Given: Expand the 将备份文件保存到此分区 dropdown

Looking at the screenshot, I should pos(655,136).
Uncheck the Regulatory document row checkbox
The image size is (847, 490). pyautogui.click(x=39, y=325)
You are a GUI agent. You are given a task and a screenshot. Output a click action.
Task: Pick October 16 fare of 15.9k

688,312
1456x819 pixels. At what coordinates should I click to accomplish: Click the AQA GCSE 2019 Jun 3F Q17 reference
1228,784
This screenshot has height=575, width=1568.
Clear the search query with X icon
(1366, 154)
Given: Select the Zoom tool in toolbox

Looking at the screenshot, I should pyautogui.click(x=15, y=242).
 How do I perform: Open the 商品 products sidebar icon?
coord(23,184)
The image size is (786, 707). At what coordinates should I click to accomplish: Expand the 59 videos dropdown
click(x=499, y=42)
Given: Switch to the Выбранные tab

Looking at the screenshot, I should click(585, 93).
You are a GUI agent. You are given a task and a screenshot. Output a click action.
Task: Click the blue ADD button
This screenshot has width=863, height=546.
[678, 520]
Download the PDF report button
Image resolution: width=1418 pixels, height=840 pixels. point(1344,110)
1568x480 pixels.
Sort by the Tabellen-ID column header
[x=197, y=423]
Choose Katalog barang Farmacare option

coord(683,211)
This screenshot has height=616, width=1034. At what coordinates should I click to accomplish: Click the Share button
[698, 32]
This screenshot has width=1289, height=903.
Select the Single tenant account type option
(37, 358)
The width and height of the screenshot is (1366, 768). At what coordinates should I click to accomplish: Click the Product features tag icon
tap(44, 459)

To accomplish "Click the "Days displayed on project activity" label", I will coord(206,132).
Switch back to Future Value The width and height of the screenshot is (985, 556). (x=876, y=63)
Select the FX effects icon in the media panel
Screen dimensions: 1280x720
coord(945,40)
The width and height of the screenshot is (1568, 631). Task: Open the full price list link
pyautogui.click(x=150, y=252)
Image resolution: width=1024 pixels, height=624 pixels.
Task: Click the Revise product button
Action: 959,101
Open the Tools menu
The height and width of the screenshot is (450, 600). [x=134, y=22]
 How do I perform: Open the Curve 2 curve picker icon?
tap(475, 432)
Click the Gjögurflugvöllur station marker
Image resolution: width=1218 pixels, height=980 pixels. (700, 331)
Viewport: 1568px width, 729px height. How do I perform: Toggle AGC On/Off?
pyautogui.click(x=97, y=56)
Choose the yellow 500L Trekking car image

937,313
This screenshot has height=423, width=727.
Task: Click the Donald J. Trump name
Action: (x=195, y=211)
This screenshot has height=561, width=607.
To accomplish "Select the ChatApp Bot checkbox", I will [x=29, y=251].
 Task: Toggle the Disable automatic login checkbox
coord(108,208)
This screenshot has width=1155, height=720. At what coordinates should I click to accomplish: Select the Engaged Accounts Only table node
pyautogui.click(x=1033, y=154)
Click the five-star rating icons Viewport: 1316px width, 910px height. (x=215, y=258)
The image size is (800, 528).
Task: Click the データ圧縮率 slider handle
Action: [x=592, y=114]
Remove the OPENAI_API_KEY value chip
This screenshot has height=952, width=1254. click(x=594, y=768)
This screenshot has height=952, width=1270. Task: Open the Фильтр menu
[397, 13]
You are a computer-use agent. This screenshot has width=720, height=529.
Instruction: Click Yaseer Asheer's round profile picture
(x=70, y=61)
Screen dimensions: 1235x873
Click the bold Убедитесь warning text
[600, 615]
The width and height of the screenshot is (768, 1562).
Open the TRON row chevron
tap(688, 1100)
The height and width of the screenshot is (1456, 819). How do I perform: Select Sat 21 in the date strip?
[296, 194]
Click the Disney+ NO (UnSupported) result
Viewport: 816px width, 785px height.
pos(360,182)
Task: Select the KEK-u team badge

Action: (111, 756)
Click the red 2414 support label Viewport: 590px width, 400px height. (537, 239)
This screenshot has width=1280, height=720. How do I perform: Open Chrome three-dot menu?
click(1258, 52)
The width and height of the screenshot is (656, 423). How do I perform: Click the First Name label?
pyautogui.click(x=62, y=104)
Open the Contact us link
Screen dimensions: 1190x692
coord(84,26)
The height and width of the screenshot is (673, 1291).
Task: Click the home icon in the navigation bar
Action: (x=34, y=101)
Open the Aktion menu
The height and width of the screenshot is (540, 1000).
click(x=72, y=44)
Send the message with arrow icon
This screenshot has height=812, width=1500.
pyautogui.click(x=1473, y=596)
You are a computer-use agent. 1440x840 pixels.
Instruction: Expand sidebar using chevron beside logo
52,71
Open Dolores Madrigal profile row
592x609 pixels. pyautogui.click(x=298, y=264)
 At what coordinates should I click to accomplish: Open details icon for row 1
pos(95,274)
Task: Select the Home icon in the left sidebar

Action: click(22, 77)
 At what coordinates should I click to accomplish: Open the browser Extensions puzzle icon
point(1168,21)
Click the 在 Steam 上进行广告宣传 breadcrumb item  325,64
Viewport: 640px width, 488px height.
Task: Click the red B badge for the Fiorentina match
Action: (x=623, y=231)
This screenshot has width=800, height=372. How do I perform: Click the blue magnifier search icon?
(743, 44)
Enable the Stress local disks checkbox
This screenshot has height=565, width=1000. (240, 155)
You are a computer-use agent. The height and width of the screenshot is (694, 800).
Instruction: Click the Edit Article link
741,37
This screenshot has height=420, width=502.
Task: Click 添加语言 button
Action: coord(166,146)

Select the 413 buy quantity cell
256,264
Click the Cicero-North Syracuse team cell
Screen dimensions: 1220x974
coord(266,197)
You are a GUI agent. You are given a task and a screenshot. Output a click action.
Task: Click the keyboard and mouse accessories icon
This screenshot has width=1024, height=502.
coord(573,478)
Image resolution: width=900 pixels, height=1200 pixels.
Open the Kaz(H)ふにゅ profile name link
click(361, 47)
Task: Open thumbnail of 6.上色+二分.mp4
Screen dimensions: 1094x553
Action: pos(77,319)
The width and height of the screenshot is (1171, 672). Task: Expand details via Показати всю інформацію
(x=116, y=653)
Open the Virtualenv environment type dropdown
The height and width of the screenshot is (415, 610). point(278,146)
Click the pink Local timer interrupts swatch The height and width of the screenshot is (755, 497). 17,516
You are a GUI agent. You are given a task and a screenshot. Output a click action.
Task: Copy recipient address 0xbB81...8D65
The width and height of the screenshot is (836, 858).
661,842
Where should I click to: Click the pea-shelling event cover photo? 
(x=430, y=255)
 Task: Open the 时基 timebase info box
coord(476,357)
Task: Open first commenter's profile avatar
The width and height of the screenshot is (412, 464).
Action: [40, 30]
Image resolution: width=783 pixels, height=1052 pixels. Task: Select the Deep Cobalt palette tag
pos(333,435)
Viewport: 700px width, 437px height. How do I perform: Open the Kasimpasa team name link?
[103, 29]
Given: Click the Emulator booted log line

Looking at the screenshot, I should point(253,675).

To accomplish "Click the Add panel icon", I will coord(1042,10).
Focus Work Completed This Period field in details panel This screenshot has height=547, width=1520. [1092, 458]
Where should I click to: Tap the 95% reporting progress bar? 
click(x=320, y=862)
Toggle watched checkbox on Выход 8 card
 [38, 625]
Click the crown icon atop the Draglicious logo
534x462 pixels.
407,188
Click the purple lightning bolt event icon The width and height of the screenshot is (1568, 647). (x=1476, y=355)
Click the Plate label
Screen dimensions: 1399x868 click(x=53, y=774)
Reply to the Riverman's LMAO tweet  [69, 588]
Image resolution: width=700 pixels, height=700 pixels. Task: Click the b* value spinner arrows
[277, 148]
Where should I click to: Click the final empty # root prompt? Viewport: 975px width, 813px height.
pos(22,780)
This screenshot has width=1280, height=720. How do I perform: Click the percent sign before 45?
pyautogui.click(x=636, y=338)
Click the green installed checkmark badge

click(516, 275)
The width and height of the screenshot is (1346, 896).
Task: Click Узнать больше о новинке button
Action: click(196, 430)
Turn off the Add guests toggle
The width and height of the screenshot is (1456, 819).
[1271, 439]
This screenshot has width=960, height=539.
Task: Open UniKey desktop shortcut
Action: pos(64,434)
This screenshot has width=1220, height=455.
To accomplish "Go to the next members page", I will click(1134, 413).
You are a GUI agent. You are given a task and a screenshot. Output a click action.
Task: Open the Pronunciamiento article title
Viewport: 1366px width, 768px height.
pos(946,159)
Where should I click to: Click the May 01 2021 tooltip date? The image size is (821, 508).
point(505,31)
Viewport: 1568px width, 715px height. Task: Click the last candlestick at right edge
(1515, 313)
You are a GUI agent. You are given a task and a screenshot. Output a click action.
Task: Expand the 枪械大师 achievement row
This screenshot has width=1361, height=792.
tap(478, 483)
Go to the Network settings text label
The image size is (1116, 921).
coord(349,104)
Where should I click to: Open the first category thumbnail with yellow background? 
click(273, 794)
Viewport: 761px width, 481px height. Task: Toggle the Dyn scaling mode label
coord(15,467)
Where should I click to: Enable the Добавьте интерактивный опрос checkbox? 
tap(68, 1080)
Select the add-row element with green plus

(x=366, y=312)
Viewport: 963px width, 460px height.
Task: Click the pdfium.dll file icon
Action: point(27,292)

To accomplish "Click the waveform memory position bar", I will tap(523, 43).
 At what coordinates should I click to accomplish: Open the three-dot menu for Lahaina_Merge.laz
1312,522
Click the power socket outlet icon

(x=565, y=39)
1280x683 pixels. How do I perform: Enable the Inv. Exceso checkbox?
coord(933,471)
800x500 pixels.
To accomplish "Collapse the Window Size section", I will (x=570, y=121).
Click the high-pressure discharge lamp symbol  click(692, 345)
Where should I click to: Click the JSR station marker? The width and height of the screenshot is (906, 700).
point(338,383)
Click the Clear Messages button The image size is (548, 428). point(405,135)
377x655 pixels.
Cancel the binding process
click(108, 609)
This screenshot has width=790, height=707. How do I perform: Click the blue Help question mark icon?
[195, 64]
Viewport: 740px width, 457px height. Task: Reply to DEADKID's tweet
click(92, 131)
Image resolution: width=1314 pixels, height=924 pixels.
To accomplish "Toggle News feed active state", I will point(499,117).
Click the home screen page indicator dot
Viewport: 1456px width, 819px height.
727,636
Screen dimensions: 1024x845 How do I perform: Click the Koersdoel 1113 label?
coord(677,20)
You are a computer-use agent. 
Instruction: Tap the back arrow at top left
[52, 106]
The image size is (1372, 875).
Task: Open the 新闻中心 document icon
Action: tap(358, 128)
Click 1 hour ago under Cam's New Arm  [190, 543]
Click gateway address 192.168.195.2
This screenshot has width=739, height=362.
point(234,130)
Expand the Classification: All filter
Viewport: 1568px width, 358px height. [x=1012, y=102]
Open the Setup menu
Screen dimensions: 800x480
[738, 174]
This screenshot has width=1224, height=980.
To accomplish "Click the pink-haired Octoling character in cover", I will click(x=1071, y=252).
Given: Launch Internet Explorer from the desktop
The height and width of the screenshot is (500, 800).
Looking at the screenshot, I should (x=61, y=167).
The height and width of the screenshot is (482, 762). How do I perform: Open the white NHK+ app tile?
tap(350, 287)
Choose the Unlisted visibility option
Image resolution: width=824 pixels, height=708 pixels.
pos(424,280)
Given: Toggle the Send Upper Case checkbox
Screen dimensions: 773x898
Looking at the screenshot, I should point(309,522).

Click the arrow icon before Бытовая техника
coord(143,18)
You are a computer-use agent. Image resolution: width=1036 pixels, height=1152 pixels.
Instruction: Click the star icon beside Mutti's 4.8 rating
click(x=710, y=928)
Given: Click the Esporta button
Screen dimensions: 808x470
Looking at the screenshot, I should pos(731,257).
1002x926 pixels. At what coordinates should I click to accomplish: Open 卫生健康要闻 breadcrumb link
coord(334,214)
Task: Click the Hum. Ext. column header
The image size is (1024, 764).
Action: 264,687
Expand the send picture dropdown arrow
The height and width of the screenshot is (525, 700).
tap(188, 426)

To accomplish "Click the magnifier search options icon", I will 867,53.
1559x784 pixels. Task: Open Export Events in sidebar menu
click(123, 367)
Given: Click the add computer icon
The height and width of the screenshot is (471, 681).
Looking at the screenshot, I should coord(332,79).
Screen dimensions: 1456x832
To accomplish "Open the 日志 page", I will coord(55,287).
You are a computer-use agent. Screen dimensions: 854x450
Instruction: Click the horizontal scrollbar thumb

........

__ACTION ITEM__
Copy each line of the listing above that includes the word "computer".

__SOLUTION TO THE PROBLEM__
You are a computer-use agent. This screenshot has width=720, height=529.
You are a computer-use agent. 1440x840 pixels.
You are a computer-use agent. The height and width of the screenshot is (694, 800).
You are a computer-use agent. 
You are a computer-use agent. Image resolution: width=1036 pixels, height=1152 pixels.
Given: Click the add computer icon
You are a computer-use agent. Screen dimensions: 854x450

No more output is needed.